Mitte dieses Jahrhunderts werden 80 Prozent der Älteren in den Entwicklungs- und Schwellenländern leben, insgesamt etwa 2 Milliarden Menschen. Dann wird es weltweit mehr Ältere als Kinder geben. Positiv gesehen bedeutet das, dass die Lebenserwartung vieler Menschen auch in armen Ländern deutlich steigt. Es bedeutet aber auch, dass in den Bereichen der Alterssicherung und Renten, der Gesundheitsversorgung und Pflege, des Arbeitsmarktes, der Stadtentwicklung, des Verkehrs und vielen anderen große Herausforderungen entstehen. Man sagt, dass die Industrieländer erst reich und dann alt wurden, während in den Entwicklungsländern heute die wirtschaftlichen Voraussetzungen sehr viel schwieriger sind, um Lösungen zu entwickeln. Dort gibt es z.B. in den Gesundheitssystemen noch kaum Vorsorge für die stark zunehmenden chronischen Erkrankungen oder die Demenzerkrankungen. Durch die zunehmende Abkehr vom Leben in Großfamilien und die Migration nimmt auch die Isolation älterer Menschen zu, ein Prozess, den wir schon hinter uns haben.
Welchen Wert hat das Alter(n) in unserer heutigen Gesellschaft?
HelpAge engagiert sich ja hauptsächlich in Entwicklungsländern.

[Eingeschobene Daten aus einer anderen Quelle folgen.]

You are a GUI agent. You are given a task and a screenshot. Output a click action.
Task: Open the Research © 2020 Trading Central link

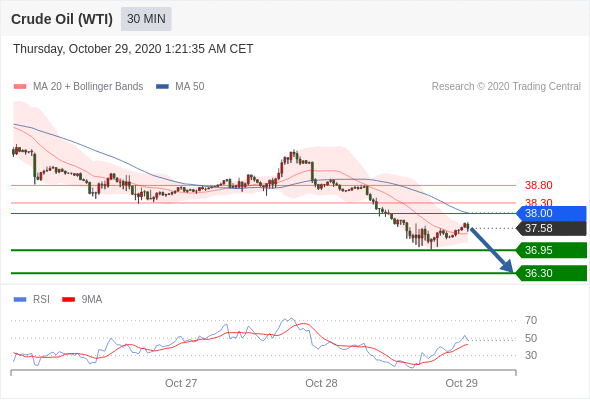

Viele Entwicklungen sind aber ähnlich wie unsere Erfahrungen in Deutschland. Einerseits werden Erfahrung und Wissen der Älteren nicht mehr für so wichtig gehalten angesichts schneller technischer und gesellschaftlicher Veränderungen. Auch im Süden haben ja viele Menschen inzwischen z.B. Zugang zum Internet. Auf der anderen Seite nimmt die Bedeutung der Älteren als Knoten im sozialen Netz aber immer mehr zu.

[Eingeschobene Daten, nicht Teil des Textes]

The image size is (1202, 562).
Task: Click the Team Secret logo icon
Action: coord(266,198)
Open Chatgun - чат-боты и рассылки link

Ohne die Großmütter würden viele Aids-Waisen in Afrika nicht überleben und ohne die (Leih)Großeltern hätten in Deutschland viele Familien niemanden für die Kinderbetreuung. Und ehrenamtliche Arbeit, z.B. jetzt mit den Flüchtlingen, würde ohne die Älteren sicherlich nicht in einem solchen Umfang geleistet. Gleichzeitig wird immer häufiger die sog. Generationengerechtigkeit bemüht, um damit Ausgaben für heutige ältere Menschen gegen Ausgaben für zukünftige Generationen auszuspielen. Nicht bedacht wird dabei aber, dass z.B. ein funktionierendes Rentensystem, das Menschen nicht in die Altersarmut schickt, auch für die Jüngeren von heute eine wichtige Errungenschaft ist. Und ähnlich verhält es sich auch in den Entwicklungsländern, wo soziale Basisrenten schon heute die Armut vieler Familien deutlich verringern helfen. Die Wertschätzung für das Alter und die Älteren ist also sicherlich sehr widersprüchlich.

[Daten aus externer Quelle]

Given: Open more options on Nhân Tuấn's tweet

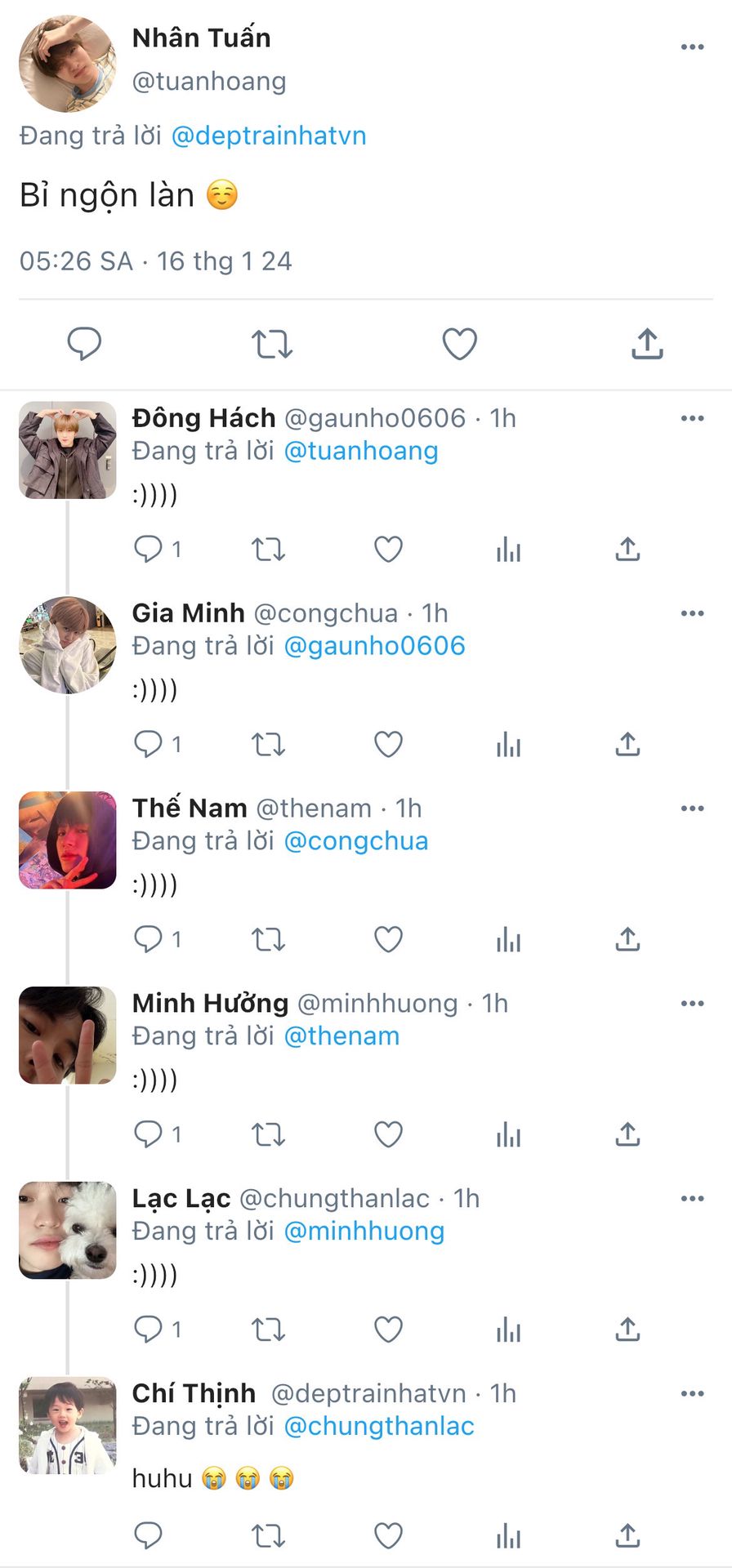Looking at the screenshot, I should click(x=692, y=47).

Die aktuellen Prozesse sind sehr widersprüchlich. In vielen Ländern, von denen wir bisher glaubten, sie hätten ein sehr harmonisches Zusammenleben von Älteren und Jüngeren, sehen wir einen starken Trend in die andere Richtung. Aus Indien berichtet unsere Partnerorganisation davon, dass Missbrauch und Gewalt gegen Ältere zunehmen. Viele Ältere landen auf der Straße, weil die Kinder sie aus den gemeinsamen Wohnungen schmeißen. Auch in Addis Abeba gibt es viele Ältere unter den Obdachlosen. In anderen Ländern und Regionen ist es noch nicht so weit. So fördert HelpAge z.B. Projekte in Peru, in denen das Wissen der Älteren sehr bewusst aufgewertet und die Weitergabe ihrer Erfahrungen an die jüngere Generation gefördert wird. Es ist wichtig, immer wieder darauf hinzuweisen, dass eine Gesellschaft sich nicht entwickeln kann, wenn sie den Blick in ihre Vergangenheit verweigert.